Exactly the lines from the one containing "This screenshot has width=1090, height=712." through the end of the data below are to be reproduced, and nothing besides them.
*** STUDY MATERIAL Section Begins ***
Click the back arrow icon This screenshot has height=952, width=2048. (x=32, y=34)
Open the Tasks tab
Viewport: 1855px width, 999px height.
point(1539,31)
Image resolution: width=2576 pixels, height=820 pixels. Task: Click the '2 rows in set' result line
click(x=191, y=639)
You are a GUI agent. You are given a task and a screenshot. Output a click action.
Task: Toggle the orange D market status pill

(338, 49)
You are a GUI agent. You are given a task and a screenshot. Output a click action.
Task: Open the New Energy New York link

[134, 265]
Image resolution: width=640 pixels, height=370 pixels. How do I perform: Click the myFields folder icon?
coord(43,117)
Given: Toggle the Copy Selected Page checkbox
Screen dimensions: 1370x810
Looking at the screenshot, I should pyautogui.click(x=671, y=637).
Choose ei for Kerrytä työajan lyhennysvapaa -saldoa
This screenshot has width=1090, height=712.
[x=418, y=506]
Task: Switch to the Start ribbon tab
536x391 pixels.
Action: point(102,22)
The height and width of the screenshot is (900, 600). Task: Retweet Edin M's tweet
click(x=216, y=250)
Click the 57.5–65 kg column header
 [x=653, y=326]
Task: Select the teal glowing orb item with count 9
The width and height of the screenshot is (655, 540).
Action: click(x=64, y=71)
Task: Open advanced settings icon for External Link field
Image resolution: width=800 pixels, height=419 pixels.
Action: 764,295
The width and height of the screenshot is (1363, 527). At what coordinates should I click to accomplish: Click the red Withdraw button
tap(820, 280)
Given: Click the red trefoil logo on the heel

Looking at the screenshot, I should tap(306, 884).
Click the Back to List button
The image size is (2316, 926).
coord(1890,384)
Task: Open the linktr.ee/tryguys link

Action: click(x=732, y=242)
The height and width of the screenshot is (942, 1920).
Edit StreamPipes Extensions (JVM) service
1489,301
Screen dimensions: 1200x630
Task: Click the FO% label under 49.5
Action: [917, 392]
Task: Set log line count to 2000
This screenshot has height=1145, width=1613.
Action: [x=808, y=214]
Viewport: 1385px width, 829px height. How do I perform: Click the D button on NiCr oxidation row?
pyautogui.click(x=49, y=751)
*** STUDY MATERIAL Section Ends ***
> TASK SOLUTION
This screenshot has width=1090, height=712.
[x=418, y=506]
Task: Switch to the Start ribbon tab
536x391 pixels.
Action: point(102,22)
The height and width of the screenshot is (900, 600). Task: Retweet Edin M's tweet
click(x=216, y=250)
Click the 57.5–65 kg column header
 [x=653, y=326]
Task: Select the teal glowing orb item with count 9
The width and height of the screenshot is (655, 540).
Action: click(x=64, y=71)
Task: Open advanced settings icon for External Link field
Image resolution: width=800 pixels, height=419 pixels.
Action: 764,295
The width and height of the screenshot is (1363, 527). At what coordinates should I click to accomplish: Click the red Withdraw button
tap(820, 280)
Given: Click the red trefoil logo on the heel

Looking at the screenshot, I should tap(306, 884).
Click the Back to List button
The image size is (2316, 926).
coord(1890,384)
Task: Open the linktr.ee/tryguys link

Action: click(x=732, y=242)
The height and width of the screenshot is (942, 1920).
Edit StreamPipes Extensions (JVM) service
1489,301
Screen dimensions: 1200x630
Task: Click the FO% label under 49.5
Action: [917, 392]
Task: Set log line count to 2000
This screenshot has height=1145, width=1613.
Action: [x=808, y=214]
Viewport: 1385px width, 829px height. How do I perform: Click the D button on NiCr oxidation row?
pyautogui.click(x=49, y=751)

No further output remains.